听见这话,王氏转过头来审视的看着丈夫,心想这肯定是婆婆的意思,勉强开口说:“甭去了,别让我爹娘知道。”
“这咋成呢?到底是我的错,你看我一喝酒就管不住手,我保证以后再也不喝酒了,只此一次。孩子,我们以后还会有的,啊。”沈成才伸手想去抓王氏的手。
王氏当没瞧见,伸手端了鱼汤碗递给他说:“日后爹娘要是问起来,就说我自个不小心摔了。”
沈成才讪笑着,达到了目的,看着那半张肿脸也有些刺眼,一手拿着碗,一手收拾了几本书说:“那也行,你好好养着,这几日我先和成康他们挤挤,一定给你考个秀才回来。”
沈成才出去后,王氏躺在床上,摸着平坦的小腹,鼻头一酸又流下泪来。
……
春山心里记挂着鱼篓子,一出来就直奔河边去,沈华喊住他:“大哥,这才多一会,别去惊动了鱼,我们先去山里啊。”
提到山里,春山又惦记起野猪,连忙转身回去去拿鱼内脏。沈华瞧了心酸,穷人家的孩子早当家并不是一句空话,她对春溪说:“大姐,我们编一些筐,看能不能逮着兔子。”
春武听见也嚷嚷着要去,春文虽未开口,但看得出来也是想去的。春文只比春溪小一岁,小时候两人一直关系很好,可后来春文去她姥娘家住了一些日子,回来言语上便有些瞧不上春溪,一来二去两人关系就僵了。
春溪心里虽憋着口气,但想着人多不是更容易逮到兔子吗?便点头同意了,傲气着说:“想跟着去也行,但得帮忙。”
春武连连点头,春文也有了笑脸,“嗯”了一声。
沈华想的是老鼠笼子的原理,但知道是一回事,实际操作又是一回事。更何况没有弹簧,摆弄了半天门都关不死,加上小姑娘编制的笼子也不牢靠,被她七弄八弄弄散架了一个。既然行不通,她便让春溪她们停下手,仔细回想电视上看过的苗家用竹子做的一种山鼠夹子,可想了半天还是缺少工具,倒是那种抓兔子抓鸟的陷阱套子更有操作可能。
没有铁丝就拿树皮代替,想妥当的沈华找了一根稍粗的树枝,将树皮撕下来编成辫子,使劲扯了扯没断,又让春山扯了扯。确定够牢固后,让春溪春文照着又编了十多根,而她则去找适合的树杈。
春山亦步亦趋的跟在后面,见小妹左右张望,忙问:“花儿找什么,大哥帮你找。”
沈华指着一个大树杈说:“大哥,能把这个树杈折下来吗?”
春山刚刚去拿鱼内脏时,将那把破镰刀也别在了裤腰带上,因为自个没主意,所以沈华让他做什么他就做什么。在他眼里,有的孩子天生主意正,就像那些读书好的,所以他一点都不怀疑小妹为啥懂得多。
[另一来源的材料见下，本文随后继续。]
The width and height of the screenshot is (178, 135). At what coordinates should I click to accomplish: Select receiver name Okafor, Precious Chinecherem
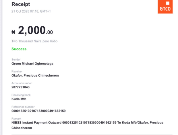pyautogui.click(x=35, y=76)
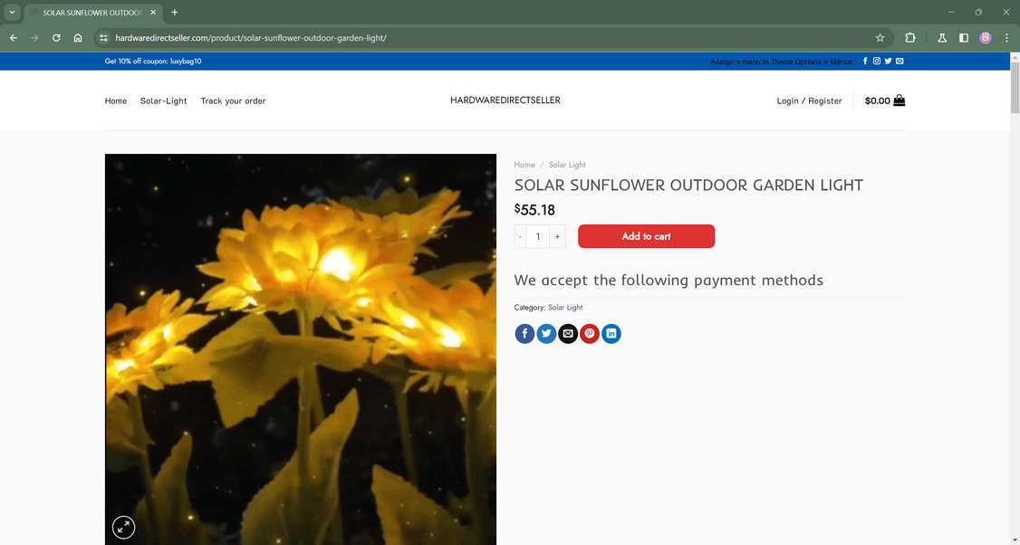Select the Solar-Light menu item

tap(163, 100)
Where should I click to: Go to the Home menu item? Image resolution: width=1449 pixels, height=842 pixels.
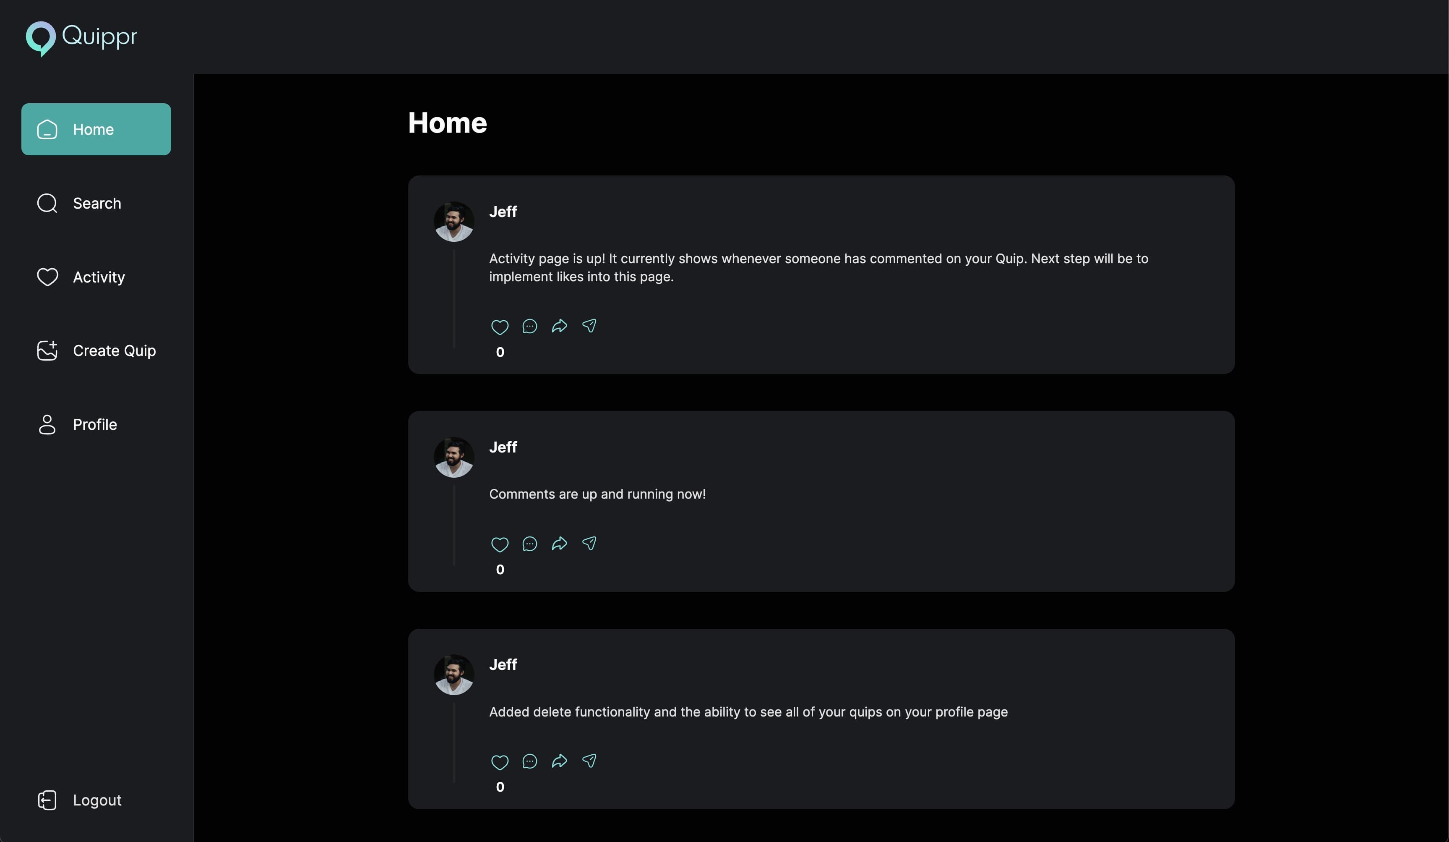click(96, 129)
沈华将到手的树杈反过来,形成一个漏斗状,觉得大小正合适,然后将枝桠周围的小叉枝都掰折干净,“大哥,照这个样子,需要二十个。”
“成,你等着。”春山二话不说去折树枝。
等一切准备工作做完,六个孩子进山了。冬季很容易发现兔子的行踪,因为雪地里兔子一在上面走动就会留下脚印,只是徒手难捉而已。
几人沿着昨天春山做了记号的地方往里走,在路过野鸡窝的地方,春山还用树枝划拉了一番。可惜,再没有发现野鸡蛋。
大约又走了一百米左右,两个小的都走不动了,雪路难行,春山把春河背在了背上,春武也嚷嚷着要春文背,春文剜了他一眼:“你都快有我高了,我咋背你?走不动就回去,到时候捉到了兔子可就没你的份了。”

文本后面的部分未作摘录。